Redonner ESPOIR à gauche, aux millions de Français qui souffrent, en France et à l’étranger, mais aussi à tous ceux qui, partout, croient en la France solidaire, qui accueille, protège, aide, émancipe. Affirmer notre fierté d’être SOCIALISTES, voilà ce qui nous donne envie de voter, le 6 Novembre, pour la motion E.
"L'heure de nous-mêmes a sonné" disait Aimé Césaire. Plus nous serons nombreux à voter pour la motion E, plus forte sera la capacité du Parti Socialiste à porter haut nos valeurs de solidarité, de laïcité, de liberté, d’égalité, de fraternité.

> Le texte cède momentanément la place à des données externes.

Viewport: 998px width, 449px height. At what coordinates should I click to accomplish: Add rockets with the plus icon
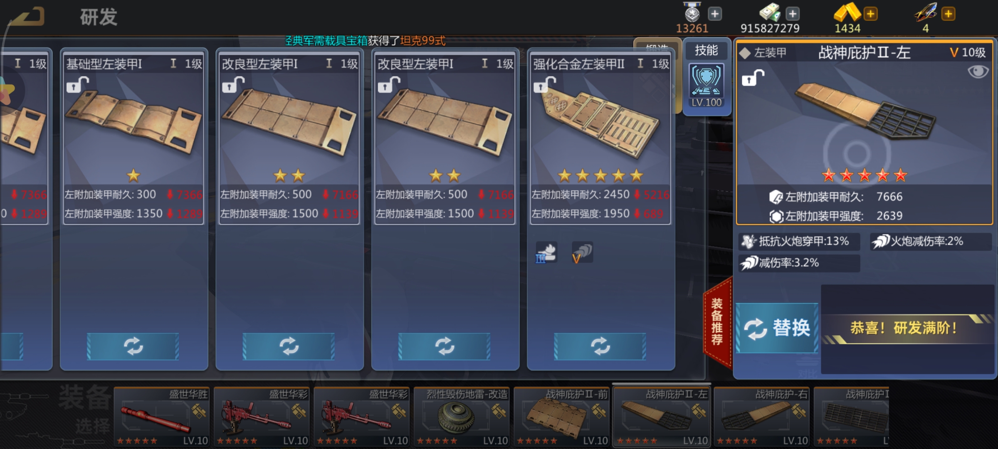tap(948, 14)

Signataires : Baptiste Ast (Bruxelles), Valérie Battaglia (Belgrade), Celestin Bernet (Bruxelles), Sandrine Bertin (Bruxelles), Guillaume Bertrand (Montréal), Francine Bougeon-Maassen (Bruxelles), Martine Cabanne (Bruxelles), Jean-Daniel Chaoui (Madagascar), Peter ERHARDY (Stockholm), Joëlle Féral (Bulgarie), Nicole Fondeneige (Bruxelles), Annie Fratoni (Thailande), François Gault (Varsovie), Florence Gérard (Bruxelles), Jacques Gérard (Paris), Cecilia Gondard (Bruxelles), Anna Gueye (la Haye), Suzanne Haim (Costa Rica), André Hodebert (Montréal), Joël Lebret (Paris), Thierry LEBRUN (Belgrade), Axelle Lemaire (Londres), Hélène Le Moing (la Haye), Nicole Le Floc'h – Just (Casablanca), Sophie Masson-Belaidi (Bruxelles), Stéphane Menant (Luxembourg), Corinne Narassiguin (New York), Emmanuel Petel (Bruxelles), Anita Petersheim (Luxembourg), Fabrice Romans (Luxembourg), Marie-Claire Simon (Bruxelles), Beatrice Thomas (Bruxelles).